Six Palestinians fainted after inhaling tear gas fired by the Israeli military during a protest east of Salfit on Friday.
Yasouf village's mayor, Abed Ar-Rahim Musleh, said the injured were hospitalized in Salfit. He described their injuries as light.
Residents took to the streets in the northern West Bank village after Israeli settlers set fire to a mosque the same day. Soldiers opened fire when the crowd arrived near the illegal Tapouh settlement, which was built on Yasouf village lands.
Musleh told Ma’an that settlers broke the main gate of the Al-Kabir Mosque at 4am and set fire to the building’s second floor. He said the fire destroyed copies of the Quran and carpets which were inside.

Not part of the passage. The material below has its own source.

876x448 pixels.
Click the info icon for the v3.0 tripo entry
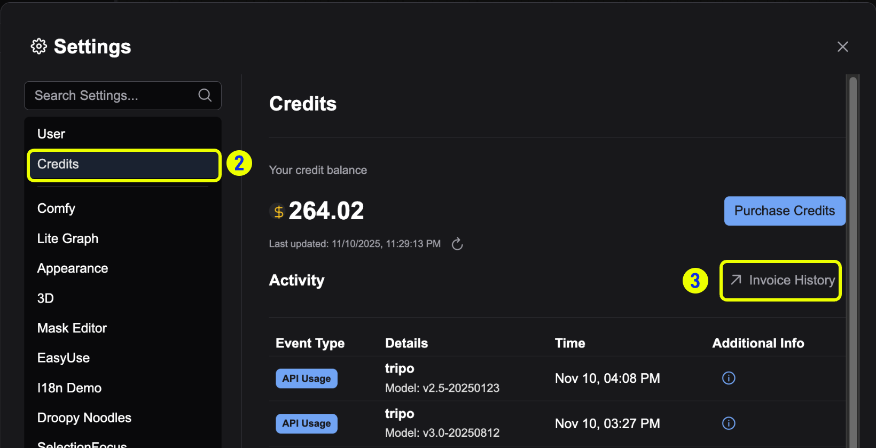(729, 423)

Settlers also wrote graffiti in Hebrew on the mosque’s floor reading, “We will have our revenge” and “We will burn you all,” the official added.
Residents of the village scrambled to put out the fire, he said. Palestinian Authority security forces also arrived and began an investigation.

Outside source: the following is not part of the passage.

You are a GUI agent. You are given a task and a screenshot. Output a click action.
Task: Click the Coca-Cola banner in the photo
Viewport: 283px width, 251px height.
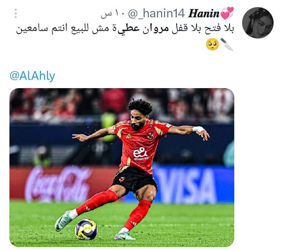59,184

The modern mosque stands in the center of the village home to 2,000 Palestinians.
Tension has been high in the West Bank since Israeli Prime Minister Benjamin Netanyahu declared a partial slowdown on expansion of settlements two weeks ago.
Angry settlers have vowed to resist the 10-month construction ban and also punish the Palestinian population in what they call a “price tag” campaign.

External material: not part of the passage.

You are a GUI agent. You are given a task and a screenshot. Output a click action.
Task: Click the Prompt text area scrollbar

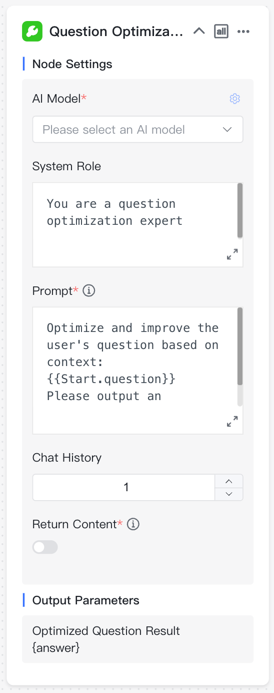point(240,347)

The head of the Israeli Civil Administration in the West Bank, Yoav Mordechai, condemned the attack.
Mordechai told Ma'an that the attackers would be tracked down and prosecuted, adding that he had met with Salfit Governor Munir Al-Aboushi and leaders of the security services to discuss the incident.
The Israeli military issued a statement saying it “condemns the vandalism of the Palestinian mosque.” It added that the Civil Administration received a complaint about the attack, and Israeli forces were searching for the perpetrators.
Netanyahu's construction ban applies only to certain settlements outside Israel’s expanded municipal boundaries of Jerusalem, and only to new buildings, not those already underway when the policy was announced.
The moratorium has galvanized the settler movement. On Wednesday night tens of thousands of settlers demonstrated in Paris Square West Jerusalem urging the expansion of settlements and denouncing Netanyahu.
Netanyahu came under pressure from the US government to freeze all settlement construction in the entire West Bank as a step toward renewing peace negotiations. The Palestinian Authority however dismissed the slowdown as insufficient.